··· SUPPLIED INFORMATION

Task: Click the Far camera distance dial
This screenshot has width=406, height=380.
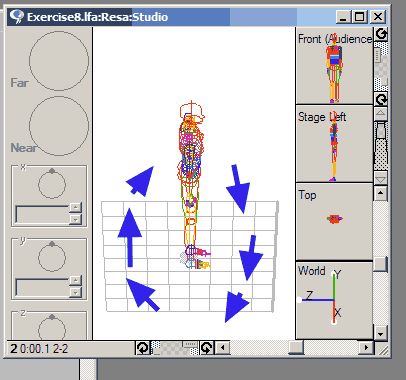Action: 59,61
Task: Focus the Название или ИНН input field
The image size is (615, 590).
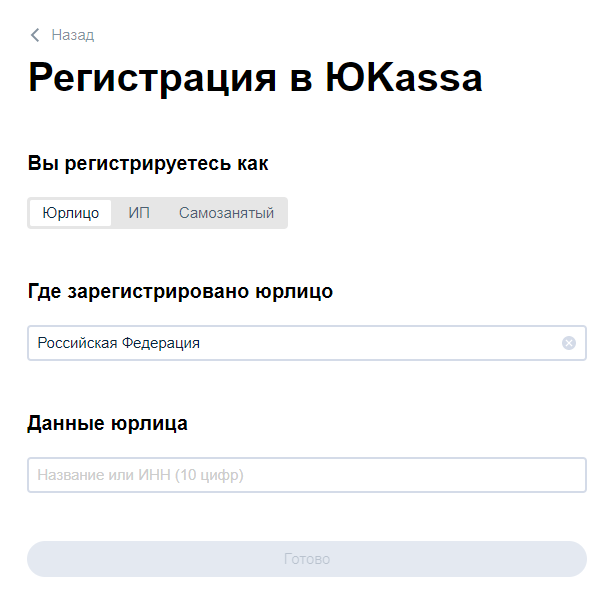Action: tap(306, 475)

······

Display every line of the listing that contains the string "Task".

Task: Click the Far camera distance dial
Task: Focus the Название или ИНН input field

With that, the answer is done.